Record excerpts |
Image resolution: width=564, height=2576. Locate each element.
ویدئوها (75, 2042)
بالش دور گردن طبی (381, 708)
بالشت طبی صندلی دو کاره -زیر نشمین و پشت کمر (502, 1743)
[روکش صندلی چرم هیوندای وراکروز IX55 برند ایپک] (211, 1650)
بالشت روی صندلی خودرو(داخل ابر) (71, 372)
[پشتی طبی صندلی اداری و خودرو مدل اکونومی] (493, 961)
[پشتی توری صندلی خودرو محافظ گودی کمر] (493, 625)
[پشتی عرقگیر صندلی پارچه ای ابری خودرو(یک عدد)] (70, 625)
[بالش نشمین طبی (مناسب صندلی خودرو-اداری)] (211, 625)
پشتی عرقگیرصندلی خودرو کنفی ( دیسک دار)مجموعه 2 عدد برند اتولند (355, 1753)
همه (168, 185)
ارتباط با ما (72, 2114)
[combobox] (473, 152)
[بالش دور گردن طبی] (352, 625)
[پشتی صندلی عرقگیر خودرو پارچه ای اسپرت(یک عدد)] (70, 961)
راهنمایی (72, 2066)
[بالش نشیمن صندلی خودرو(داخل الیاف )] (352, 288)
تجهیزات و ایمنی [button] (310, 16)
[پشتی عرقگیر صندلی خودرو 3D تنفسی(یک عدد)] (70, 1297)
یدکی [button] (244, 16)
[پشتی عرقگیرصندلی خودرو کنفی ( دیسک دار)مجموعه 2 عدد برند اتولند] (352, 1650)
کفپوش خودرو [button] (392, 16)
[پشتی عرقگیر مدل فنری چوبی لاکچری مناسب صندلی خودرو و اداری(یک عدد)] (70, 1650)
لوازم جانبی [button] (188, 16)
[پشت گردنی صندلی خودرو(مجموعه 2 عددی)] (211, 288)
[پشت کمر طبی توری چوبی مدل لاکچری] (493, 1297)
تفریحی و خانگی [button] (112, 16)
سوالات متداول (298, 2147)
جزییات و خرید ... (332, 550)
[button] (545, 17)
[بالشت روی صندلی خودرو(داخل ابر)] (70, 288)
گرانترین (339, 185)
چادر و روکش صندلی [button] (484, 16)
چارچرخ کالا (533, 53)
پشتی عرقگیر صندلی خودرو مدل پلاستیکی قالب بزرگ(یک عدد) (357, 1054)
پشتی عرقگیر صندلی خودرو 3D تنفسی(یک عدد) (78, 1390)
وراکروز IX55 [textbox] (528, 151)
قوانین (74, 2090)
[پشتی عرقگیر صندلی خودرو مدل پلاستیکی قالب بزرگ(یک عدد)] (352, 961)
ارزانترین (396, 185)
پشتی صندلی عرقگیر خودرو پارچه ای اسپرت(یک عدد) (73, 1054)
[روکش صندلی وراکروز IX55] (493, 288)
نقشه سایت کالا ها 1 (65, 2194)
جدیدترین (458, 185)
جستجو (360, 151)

Task item |
Transcribe exactly, and only, the lines from the one holding "بالشت روی صندلی خودرو(داخل ابر) (71, 372)" through the final line of the listing.

Your response |
بالشت روی صندلی خودرو(داخل ابر) (71, 372)
[پشتی طبی صندلی اداری و خودرو مدل اکونومی] (493, 961)
[پشتی توری صندلی خودرو محافظ گودی کمر] (493, 625)
[پشتی عرقگیر صندلی پارچه ای ابری خودرو(یک عدد)] (70, 625)
[بالش نشمین طبی (مناسب صندلی خودرو-اداری)] (211, 625)
پشتی عرقگیرصندلی خودرو کنفی ( دیسک دار)مجموعه 2 عدد برند اتولند (355, 1753)
همه (168, 185)
ارتباط با ما (72, 2114)
[combobox] (473, 152)
[بالش دور گردن طبی] (352, 625)
[پشتی صندلی عرقگیر خودرو پارچه ای اسپرت(یک عدد)] (70, 961)
راهنمایی (72, 2066)
[بالش نشیمن صندلی خودرو(داخل الیاف )] (352, 288)
تجهیزات و ایمنی [button] (310, 16)
[پشتی عرقگیر صندلی خودرو 3D تنفسی(یک عدد)] (70, 1297)
یدکی [button] (244, 16)
[پشتی عرقگیرصندلی خودرو کنفی ( دیسک دار)مجموعه 2 عدد برند اتولند] (352, 1650)
کفپوش خودرو [button] (392, 16)
[پشتی عرقگیر مدل فنری چوبی لاکچری مناسب صندلی خودرو و اداری(یک عدد)] (70, 1650)
لوازم جانبی [button] (188, 16)
[پشت گردنی صندلی خودرو(مجموعه 2 عددی)] (211, 288)
[پشت کمر طبی توری چوبی مدل لاکچری] (493, 1297)
تفریحی و خانگی [button] (112, 16)
سوالات متداول (298, 2147)
جزییات و خرید ... (332, 550)
[button] (545, 17)
[بالشت روی صندلی خودرو(داخل ابر)] (70, 288)
گرانترین (339, 185)
چادر و روکش صندلی [button] (484, 16)
چارچرخ کالا (533, 53)
پشتی عرقگیر صندلی خودرو مدل پلاستیکی قالب بزرگ(یک عدد) (357, 1054)
پشتی عرقگیر صندلی خودرو 3D تنفسی(یک عدد) (78, 1390)
وراکروز IX55 [textbox] (528, 151)
قوانین (74, 2090)
[پشتی عرقگیر صندلی خودرو مدل پلاستیکی قالب بزرگ(یک عدد)] (352, 961)
ارزانترین (396, 185)
پشتی صندلی عرقگیر خودرو پارچه ای اسپرت(یک عدد) (73, 1054)
[روکش صندلی وراکروز IX55] (493, 288)
نقشه سایت کالا ها 1 (65, 2194)
جدیدترین (458, 185)
جستجو (360, 151)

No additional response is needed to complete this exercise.